* [BRIEF]:
Write out all of the entries exactly as given.

[Extracted data entries]
BEGIN
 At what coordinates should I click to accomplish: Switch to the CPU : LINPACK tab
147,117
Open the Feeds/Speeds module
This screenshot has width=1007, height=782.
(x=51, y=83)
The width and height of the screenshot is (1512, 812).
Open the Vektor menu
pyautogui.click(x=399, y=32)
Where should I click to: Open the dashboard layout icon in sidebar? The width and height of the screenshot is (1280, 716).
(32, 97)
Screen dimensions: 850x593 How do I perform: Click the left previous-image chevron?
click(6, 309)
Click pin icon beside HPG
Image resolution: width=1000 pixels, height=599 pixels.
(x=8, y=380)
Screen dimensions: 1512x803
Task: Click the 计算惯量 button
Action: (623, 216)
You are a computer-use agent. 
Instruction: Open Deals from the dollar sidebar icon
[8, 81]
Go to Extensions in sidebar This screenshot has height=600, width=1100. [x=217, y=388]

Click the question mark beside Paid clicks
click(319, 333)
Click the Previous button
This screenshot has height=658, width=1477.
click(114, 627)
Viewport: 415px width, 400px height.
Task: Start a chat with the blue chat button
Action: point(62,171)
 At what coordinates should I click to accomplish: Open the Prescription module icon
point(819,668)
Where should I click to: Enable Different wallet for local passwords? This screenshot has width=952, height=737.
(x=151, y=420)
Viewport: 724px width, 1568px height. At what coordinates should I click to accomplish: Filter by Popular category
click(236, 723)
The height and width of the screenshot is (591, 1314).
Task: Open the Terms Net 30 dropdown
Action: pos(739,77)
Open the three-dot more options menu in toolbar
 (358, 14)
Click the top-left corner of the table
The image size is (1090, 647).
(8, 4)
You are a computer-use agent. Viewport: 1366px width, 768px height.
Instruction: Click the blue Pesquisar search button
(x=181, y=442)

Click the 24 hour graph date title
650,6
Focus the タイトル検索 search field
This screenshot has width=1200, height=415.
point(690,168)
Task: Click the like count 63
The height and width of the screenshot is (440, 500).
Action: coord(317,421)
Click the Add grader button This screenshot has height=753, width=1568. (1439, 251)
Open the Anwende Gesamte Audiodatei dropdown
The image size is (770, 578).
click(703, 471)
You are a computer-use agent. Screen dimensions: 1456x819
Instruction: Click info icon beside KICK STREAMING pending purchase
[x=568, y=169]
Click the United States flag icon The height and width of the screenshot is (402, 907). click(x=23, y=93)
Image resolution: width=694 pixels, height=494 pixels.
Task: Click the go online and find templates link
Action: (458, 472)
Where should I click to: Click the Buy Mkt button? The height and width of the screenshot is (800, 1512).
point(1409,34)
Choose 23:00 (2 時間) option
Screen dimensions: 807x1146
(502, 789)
END
* [EXERCISE OUTPUT]:
 At what coordinates should I click to accomplish: Switch to the CPU : LINPACK tab
147,117
Open the Feeds/Speeds module
This screenshot has width=1007, height=782.
(x=51, y=83)
The width and height of the screenshot is (1512, 812).
Open the Vektor menu
pyautogui.click(x=399, y=32)
Where should I click to: Open the dashboard layout icon in sidebar? The width and height of the screenshot is (1280, 716).
(32, 97)
Screen dimensions: 850x593 How do I perform: Click the left previous-image chevron?
click(6, 309)
Click pin icon beside HPG
Image resolution: width=1000 pixels, height=599 pixels.
(x=8, y=380)
Screen dimensions: 1512x803
Task: Click the 计算惯量 button
Action: (623, 216)
You are a computer-use agent. 
Instruction: Open Deals from the dollar sidebar icon
[8, 81]
Go to Extensions in sidebar This screenshot has height=600, width=1100. [x=217, y=388]

Click the question mark beside Paid clicks
click(319, 333)
Click the Previous button
This screenshot has height=658, width=1477.
click(114, 627)
Viewport: 415px width, 400px height.
Task: Start a chat with the blue chat button
Action: point(62,171)
 At what coordinates should I click to accomplish: Open the Prescription module icon
point(819,668)
Where should I click to: Enable Different wallet for local passwords? This screenshot has width=952, height=737.
(x=151, y=420)
Viewport: 724px width, 1568px height. At what coordinates should I click to accomplish: Filter by Popular category
click(236, 723)
The height and width of the screenshot is (591, 1314).
Task: Open the Terms Net 30 dropdown
Action: pos(739,77)
Open the three-dot more options menu in toolbar
 (358, 14)
Click the top-left corner of the table
The image size is (1090, 647).
(8, 4)
You are a computer-use agent. Viewport: 1366px width, 768px height.
Instruction: Click the blue Pesquisar search button
(x=181, y=442)

Click the 24 hour graph date title
650,6
Focus the タイトル検索 search field
This screenshot has width=1200, height=415.
point(690,168)
Task: Click the like count 63
The height and width of the screenshot is (440, 500).
Action: coord(317,421)
Click the Add grader button This screenshot has height=753, width=1568. (1439, 251)
Open the Anwende Gesamte Audiodatei dropdown
The image size is (770, 578).
click(703, 471)
You are a computer-use agent. Screen dimensions: 1456x819
Instruction: Click info icon beside KICK STREAMING pending purchase
[x=568, y=169]
Click the United States flag icon The height and width of the screenshot is (402, 907). click(x=23, y=93)
Image resolution: width=694 pixels, height=494 pixels.
Task: Click the go online and find templates link
Action: (458, 472)
Where should I click to: Click the Buy Mkt button? The height and width of the screenshot is (800, 1512).
point(1409,34)
Choose 23:00 (2 時間) option
Screen dimensions: 807x1146
(502, 789)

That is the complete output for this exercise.